= Villem Tomiste =

Estonian architect

Villem Tomiste (born 8 August 1975 in Tallinn) is an Estonian architect.

He graduated from high school in 1993 Tallinna Liivalaia Gümnaasium. Tomiste was enrolled as a student of the Tallinn University of Technology the same year. The architectural degree was acquired in Estonian Academy of Arts from 1994 to 2000.

He worked as an editor for the daily newspaper Post from 1993 to 1997. Tomiste also was part of the pop/rap-group Must Q for two years since 1995. From 2000 till 2002 he practiced as a freelance architect. Since 2002 he is a partner in architectural office KOSMOS. In 2012 office name was changed into Stuudio Tallinn.

He is best known for his wide range of completed works and polemical/published interventions concerning the subject of urbanity and city-life. The completed works include: the Central Square for the Town of Rakvere; apartment buildings in Laagri; a mixed-use city-block in Rotermanni Quarter in the City of Tallinn and the apartment building with retail space in the Old Town part in the City of Tallinn. The best known speculative propositions are the vision for the Viru Square in Tallinn, as a pedestrian area free of car-traffic (2004) and alternative visions for the spire of the church of the Holy Ghost in Tallinn, which was destroyed in fire (2002). The built and envisioned spaces and structures created with Ott Kadarik and Mihkel Tüür (architectural office KOSMOS) are distinctive for playful use of materials, their dramatic spatial language and hypermodern layout of volumes. Next to the built edifices and philanthropic urban proposals he has successfully participated in multiple local and international competitions. He was awarded with Urban Studies Prize by the Cultural Endowment of Estonia in 2003 and as part of the architectural practice KOSMOS he won the Estonian Republic’s national Cultural Advancement Award for the city-block in Rotermanni Quarter in 2008.

(STORED DATA):
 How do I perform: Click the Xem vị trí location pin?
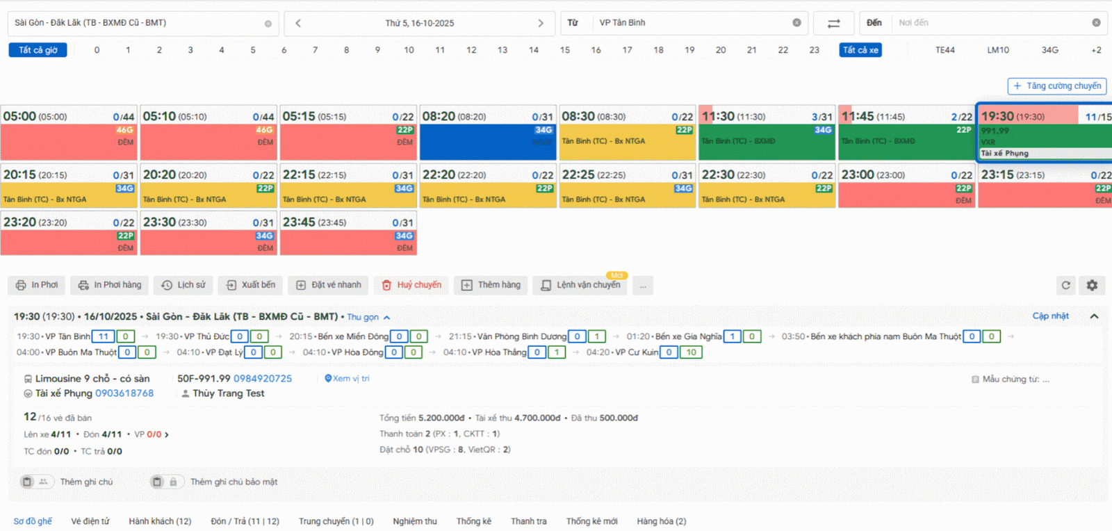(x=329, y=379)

==

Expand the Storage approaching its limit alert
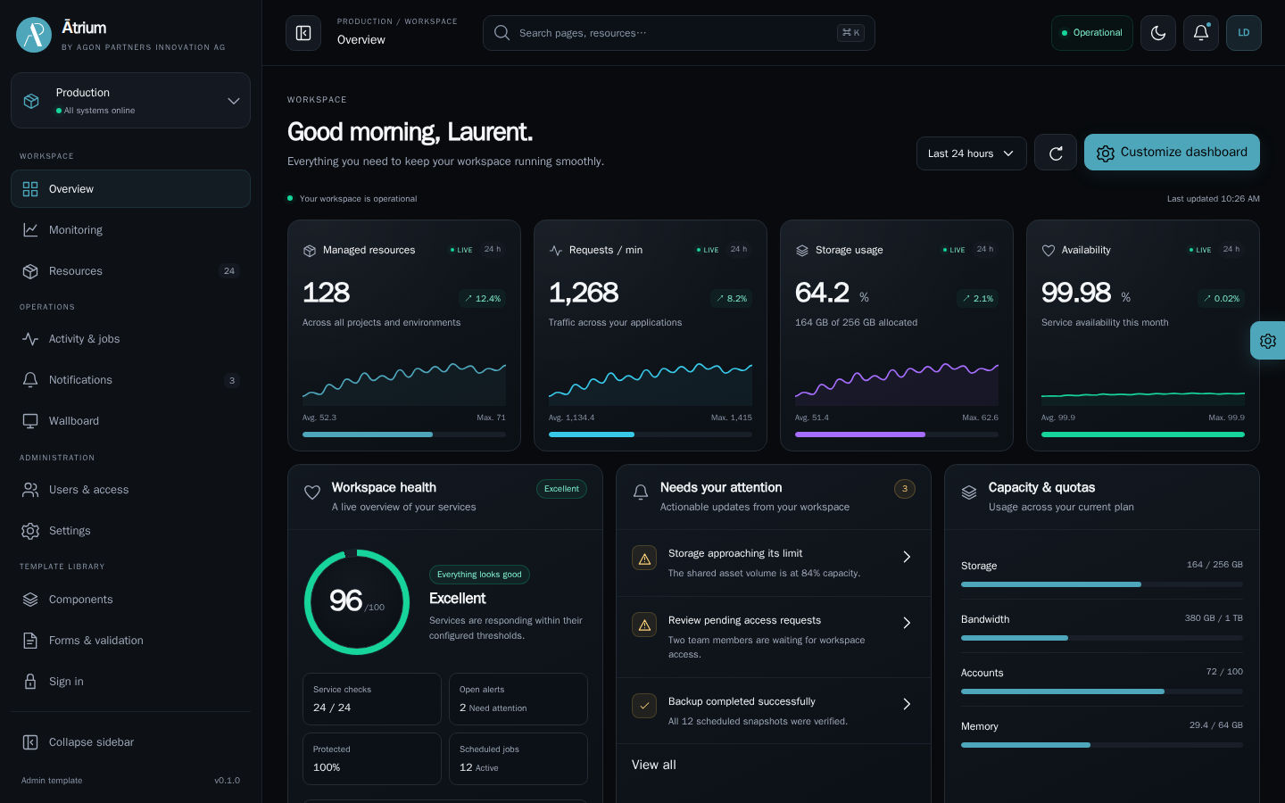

(GIVEN INSTRUCTION):
Answer these from the text about Villem Tomiste above:
(a) In what year did Tomiste graduate from Tallinna Liivalaia Gümnaasium?
(b) What was the architectural office KOSMOS renamed in 2012?
(c) Which prize did the Cultural Endowment of Estonia award him in 2003?

(WORKED ANSWER):
(a) 1993
(b) Stuudio Tallinn
(c) The Urban Studies Prize